想定外の裏技を潰さない

ゲームには裏技がつきものですね。「このアイテムとこの技を組み合わせると大ダメージをたたき出せてボスも瞬殺できる」みたいな。こりゃヤバいだろ、潰しとこうってなりますよね。その結果どうなるかは二の次にして、想定外の大ダメージだから潰しとこうって。

ゴブリンの冒険者ハンティングにはスロットという機能があります。

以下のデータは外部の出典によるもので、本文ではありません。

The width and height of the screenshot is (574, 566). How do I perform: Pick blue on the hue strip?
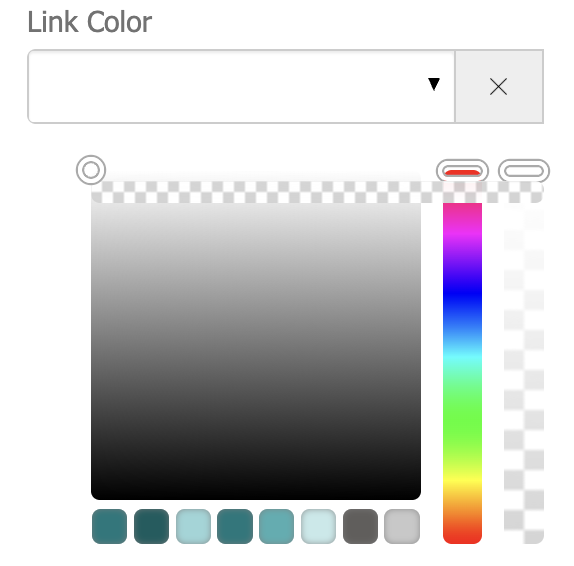pos(462,292)
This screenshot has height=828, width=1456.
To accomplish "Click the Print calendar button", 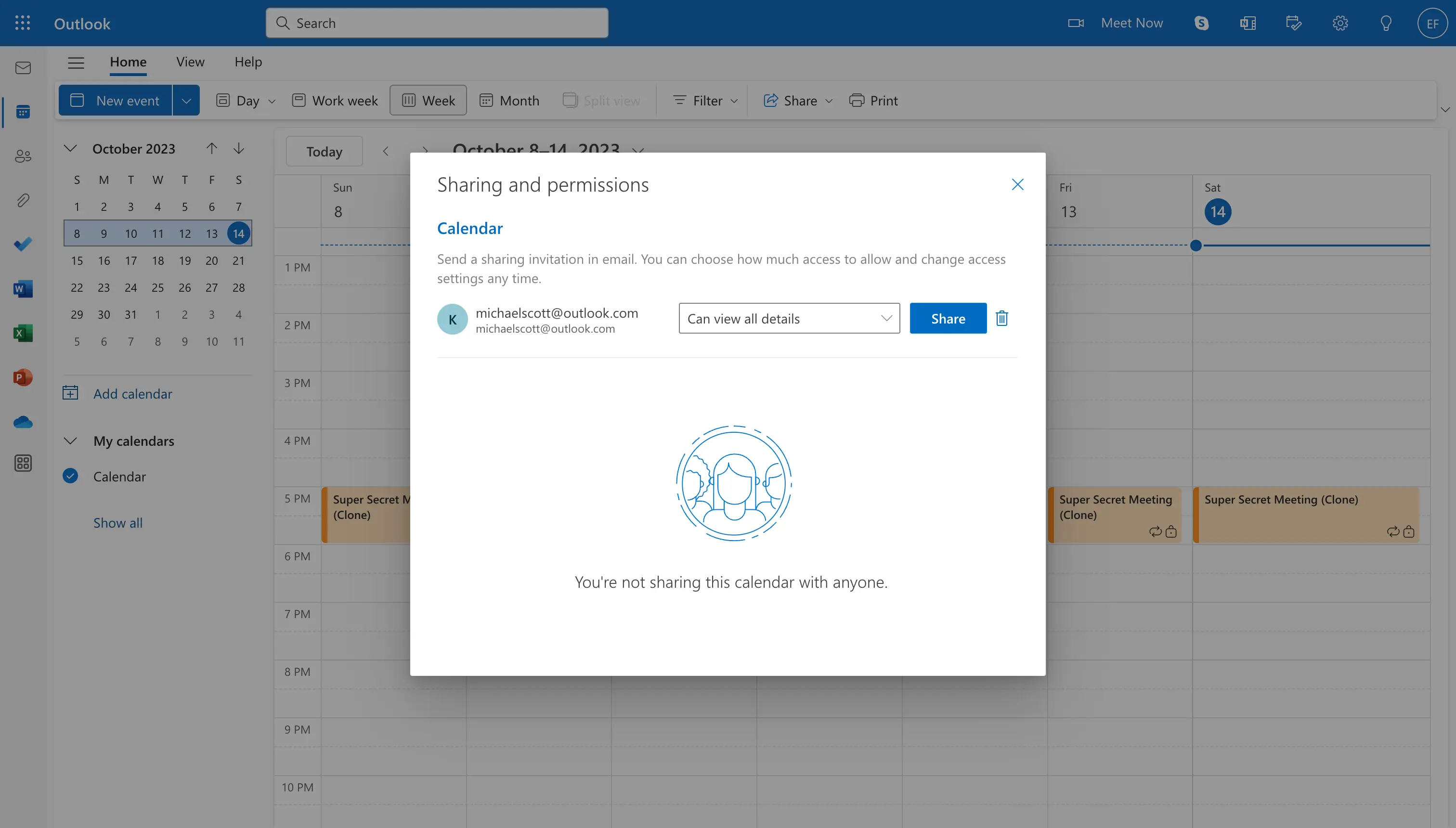I will (x=873, y=99).
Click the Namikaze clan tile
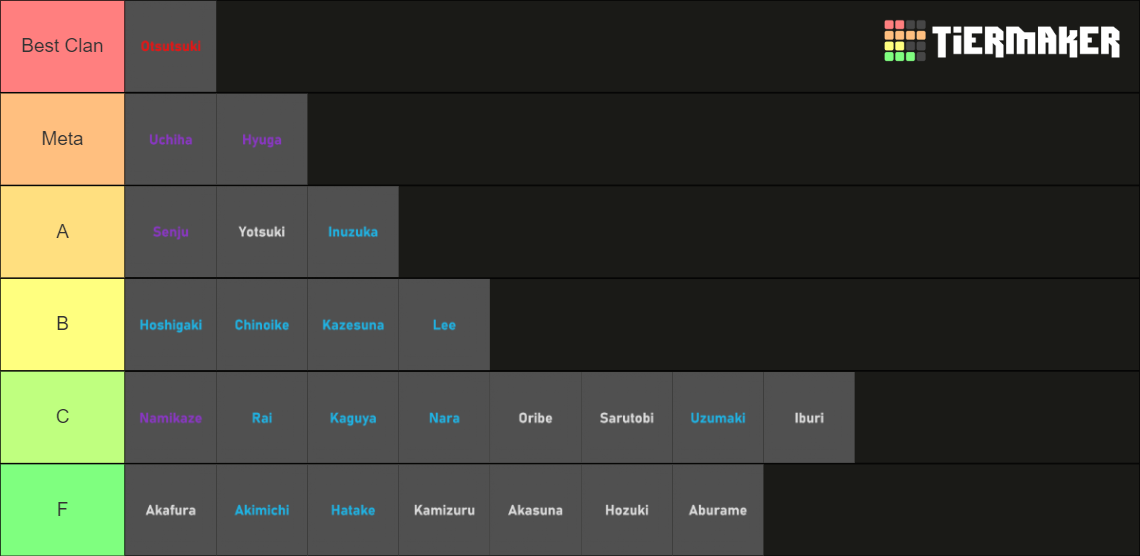Screen dimensions: 1140x556 pyautogui.click(x=170, y=418)
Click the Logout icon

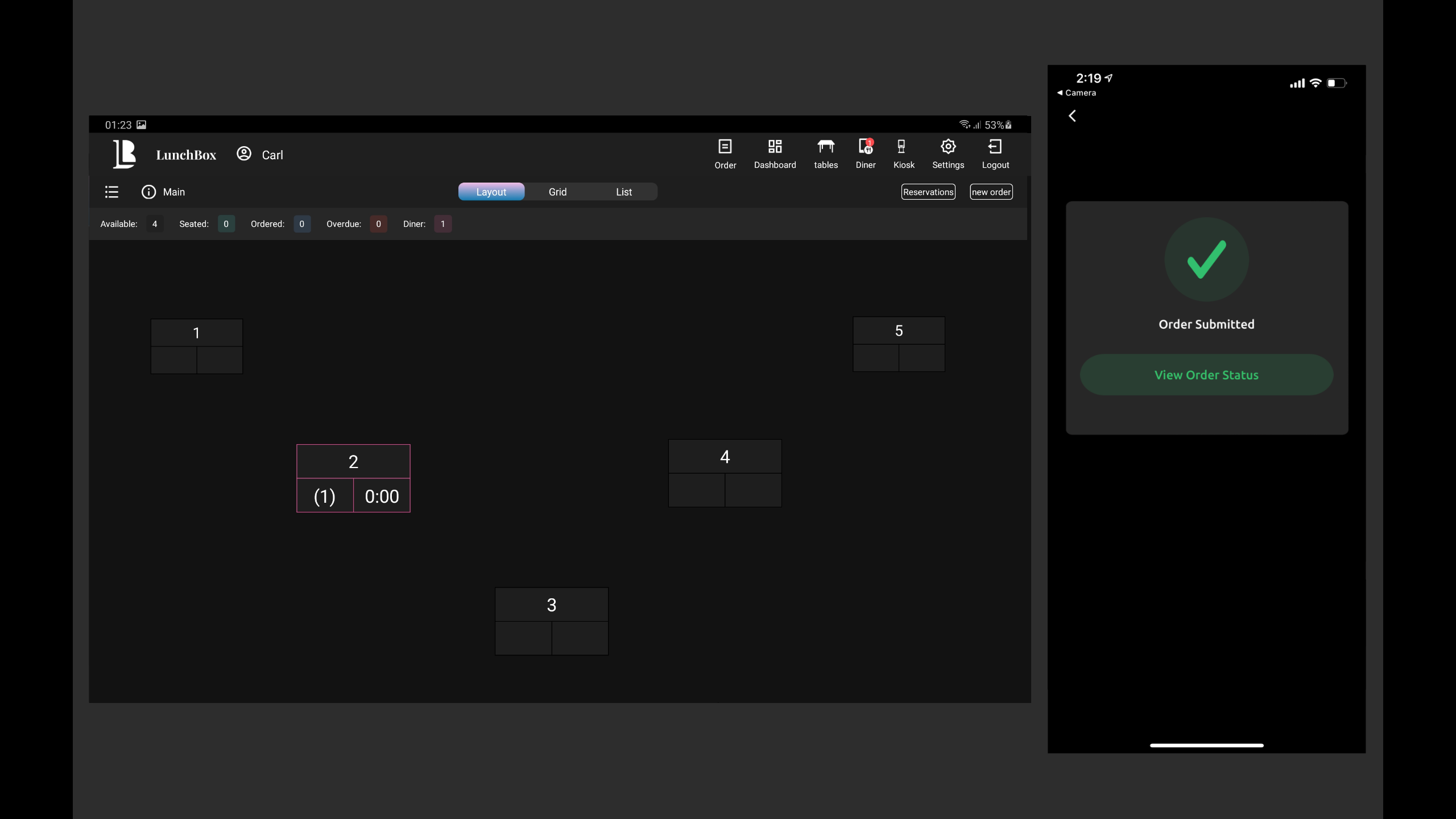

ダンジョン内にたまに出現する休憩エリアに設置されており、そのときの所持経験値、所持金の下2~5桁が同じ数値ならアイテムをもらえます。
12599なら下2桁が揃っているので薬草
305555なら下4桁が揃っているので強い薬草
955555なら下5桁が揃っているので全回復の薬草
といった感じ。

本作にはもう一つ、経験値の上限という機能があります。貯めた経験値を使ってステータスを上げられるのですが、持てる経験値に上限があるのである程度までしか上げられず、それ以上上げるには持ち帰ったお金で上限を引き上げなければなりません。

「あっ…」ってなりましたね。はい。上限100,000で99,999のときに経験値が123入っても100,000になります。この性質を利用すれば簡単に下5桁を揃えられます。…ということには作者さんも開発段階で気付いたようです。こりゃヤバいだろ、潰しとこう。そうして「ただし0以外で」という制限が付きました。これで今回の裏技は潰せました。めでたしめでたし。

 

…で終わりませんでした。実は経験値スロットの景品は弱めに設定されていました。所持金と比べて調節しやすいことを考慮したのか、元々割とどうでもいいアイテムしか出ませんでした。こんなのもらっても役立たない。溢れる経験値の方がもったいないくらい。

「経験値の上限を使えば簡単にスロットを揃えられる」―これだけ聞けば確かにヤバそうです。しかし実態としては別に何もヤバくなかった。これはゲームにはあるあるです。たしかにこのアイテムとこの技を組み合わせればボスでも死ぬ。普通に倒す方が遙かに簡単だけど。そういう裏技ってありますよね。

 

裏技を潰すとき、それを無理なく潰せるならいいのですが、今回の「ただし0以外で」制限はあまり美しくないですよね。なくてもよさそうな注意書きが1つ増えますし、偶然0が揃って喜んでスロットを調べて悲しい思いをするプレイヤーも発生してしまいます。一度立ち止まって、そこまでして潰さなければならないか検討してみるといいかもしれません。